Soit, lui répondra Vian, dans son Autodéfense du calembour, « Mais je tombe de haut tandis que vous rampez. ».
Dans les deux camps, on trouve de grands noms, ainsi, Nodier, qu’on ne peut accuser de rigidité intellectuelle, donne comme définition de calembourg[2], « Mot nouveau qu’il faudrait bien se garder d’admettre dans la langue si le mauvais genre d’esprit qu’il désigne pouvait s’anéantir avec lui. Monsieur Boiste[3] le fait dériver de calamajo burlare[4] . Ce que tout le monde ne sait pas, c’est qu’avant cette expression, le même jeu de parole était déjà désigné par une autre, on l’appelait le montmaurisme du nom de Montmaur dit Menage, le seul lexicographe qui en ait fait mention.» Il clôt sa définition en citant Rabelais « on devrait attacher une queue de renard au collet et faire un masque de bouse de vache à ceux qui voudraient encore en user[5] en France après la restitution des bonnes lettres ».

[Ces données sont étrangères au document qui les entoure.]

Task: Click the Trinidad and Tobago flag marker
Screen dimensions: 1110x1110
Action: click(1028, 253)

Rabelais, qui précursa dans tant de domaines, aurait-il abhorré celui là ? « Le grand Dieu fit les planètes, et nous faisons les plats nets », n’est-ce point de Rabelais ?

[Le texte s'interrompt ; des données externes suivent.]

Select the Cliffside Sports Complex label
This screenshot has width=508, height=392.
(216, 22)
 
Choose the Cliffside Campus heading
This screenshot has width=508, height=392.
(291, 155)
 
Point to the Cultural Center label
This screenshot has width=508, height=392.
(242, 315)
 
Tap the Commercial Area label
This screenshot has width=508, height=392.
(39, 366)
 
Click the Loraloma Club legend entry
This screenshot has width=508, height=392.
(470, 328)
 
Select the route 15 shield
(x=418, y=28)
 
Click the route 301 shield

Allons, la partisanerie (que le correcteur me suggère d’orthographier partisane rit) aura aveuglé Nodier au point de lui faire perdre toute conscience de ce second degré qu’il pratiqua pourtant avec tant de brio.
De l’étymologie du calembour, on a beaucoup écrit. Le congrès de Cythère tenu à Paris en 1789 attribue son origine au nom de l’apothicaire Calembourg qui exerçait rue Saint Antoine un siècle plus tôt[6], d’autres sources parlent d’un comte allemand du nom de Kalemburg. Certains spécieux font même dériver le mot de l’arabe « kalem », parler, et « bour », abusif.

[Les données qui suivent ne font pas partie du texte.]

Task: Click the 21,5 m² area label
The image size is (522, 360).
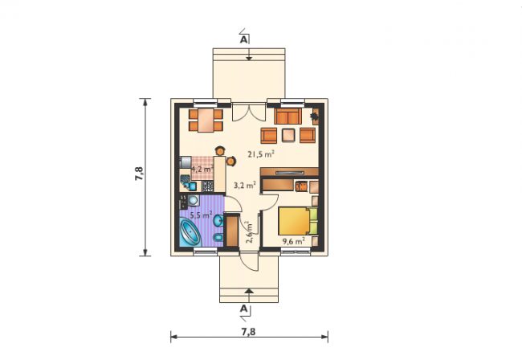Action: pos(261,153)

Qu’importe, finalement, d’où vient le calembour, puisqu’il vient le plus souvent sans qu’honni pense ! Indéniablement jouissif, le calembour est sans bassesse. Il suffit de n’y être point trop prompt et d’éviter, en somme, le calembour hâtif.
N’est-ce pas, Monsieur Greg ?
[1] Et malgré le mépris dans lequel le tiennent les philosophes qui lui reprochent d’anéantir d’un mot tout le sérieux de leurs propos.
[2] Examen critique des dictionnaires, 1829
[3] Dictionnaire Universel de la langue Française, 1812, (avec le latin, manuel de grammaire, d’orthographe et de néologie), largement massacré par Nodier qui semble vouer à Boiste le même mépris qu’à Ménage.
[4] Littéralement « plaisanter avec la plume »
[5] Du calembour.
[6] Intermédiaire des chercheurs et des curieux, 10/10/1869
Jeux de mots tôt, ou jeux de mots tard, sont souvent jeux de mots laids;
Chercher systématiquement à jouer sur les maux est en somme très con
Quand nos maux nous coupent bien la jambe et nous sapent les mollets.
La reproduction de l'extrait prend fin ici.